**Task input**:
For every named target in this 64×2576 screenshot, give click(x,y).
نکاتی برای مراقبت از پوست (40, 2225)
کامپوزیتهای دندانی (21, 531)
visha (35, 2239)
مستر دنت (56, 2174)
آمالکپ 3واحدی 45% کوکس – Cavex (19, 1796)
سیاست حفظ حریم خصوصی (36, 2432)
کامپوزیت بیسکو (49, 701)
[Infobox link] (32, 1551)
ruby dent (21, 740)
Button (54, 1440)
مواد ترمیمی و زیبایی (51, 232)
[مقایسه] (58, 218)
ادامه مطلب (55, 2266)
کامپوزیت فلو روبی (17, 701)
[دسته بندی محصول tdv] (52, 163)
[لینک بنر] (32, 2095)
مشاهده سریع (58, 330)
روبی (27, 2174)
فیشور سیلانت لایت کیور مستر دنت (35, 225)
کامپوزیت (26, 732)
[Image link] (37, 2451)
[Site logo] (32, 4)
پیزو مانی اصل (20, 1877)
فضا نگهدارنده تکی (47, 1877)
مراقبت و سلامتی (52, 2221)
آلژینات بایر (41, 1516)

* * *

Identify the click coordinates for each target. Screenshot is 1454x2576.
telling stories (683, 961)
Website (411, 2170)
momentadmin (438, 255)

...

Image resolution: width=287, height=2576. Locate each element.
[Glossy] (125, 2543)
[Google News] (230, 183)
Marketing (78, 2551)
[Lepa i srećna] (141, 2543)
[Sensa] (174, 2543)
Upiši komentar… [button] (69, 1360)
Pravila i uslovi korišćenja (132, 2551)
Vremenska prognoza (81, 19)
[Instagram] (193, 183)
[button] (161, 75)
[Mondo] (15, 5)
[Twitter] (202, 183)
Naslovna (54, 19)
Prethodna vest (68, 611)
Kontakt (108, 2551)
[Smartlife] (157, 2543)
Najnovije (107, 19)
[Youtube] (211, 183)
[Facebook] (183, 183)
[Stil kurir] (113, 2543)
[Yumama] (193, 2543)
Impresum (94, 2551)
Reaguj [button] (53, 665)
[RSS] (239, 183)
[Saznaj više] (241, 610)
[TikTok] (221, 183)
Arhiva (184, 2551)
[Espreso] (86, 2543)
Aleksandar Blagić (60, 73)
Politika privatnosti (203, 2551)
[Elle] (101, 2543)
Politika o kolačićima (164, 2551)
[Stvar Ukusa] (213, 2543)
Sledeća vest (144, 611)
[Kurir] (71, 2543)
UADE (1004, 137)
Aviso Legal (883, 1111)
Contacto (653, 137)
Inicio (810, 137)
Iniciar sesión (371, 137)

**What needs to be done**: In the listing above, locate the line containing "کامپوزیتهای دندانی (21, 531)" and the line containing "آلژینات بایر (41, 1516)". Transcribe those two lines and everything between them, exactly as written.

**Answer to this task**:
کامپوزیتهای دندانی (21, 531)
visha (35, 2239)
مستر دنت (56, 2174)
آمالکپ 3واحدی 45% کوکس – Cavex (19, 1796)
سیاست حفظ حریم خصوصی (36, 2432)
کامپوزیت بیسکو (49, 701)
[Infobox link] (32, 1551)
ruby dent (21, 740)
Button (54, 1440)
مواد ترمیمی و زیبایی (51, 232)
[مقایسه] (58, 218)
ادامه مطلب (55, 2266)
کامپوزیت فلو روبی (17, 701)
[دسته بندی محصول tdv] (52, 163)
[لینک بنر] (32, 2095)
مشاهده سریع (58, 330)
روبی (27, 2174)
فیشور سیلانت لایت کیور مستر دنت (35, 225)
کامپوزیت (26, 732)
[Image link] (37, 2451)
[Site logo] (32, 4)
پیزو مانی اصل (20, 1877)
فضا نگهدارنده تکی (47, 1877)
مراقبت و سلامتی (52, 2221)
آلژینات بایر (41, 1516)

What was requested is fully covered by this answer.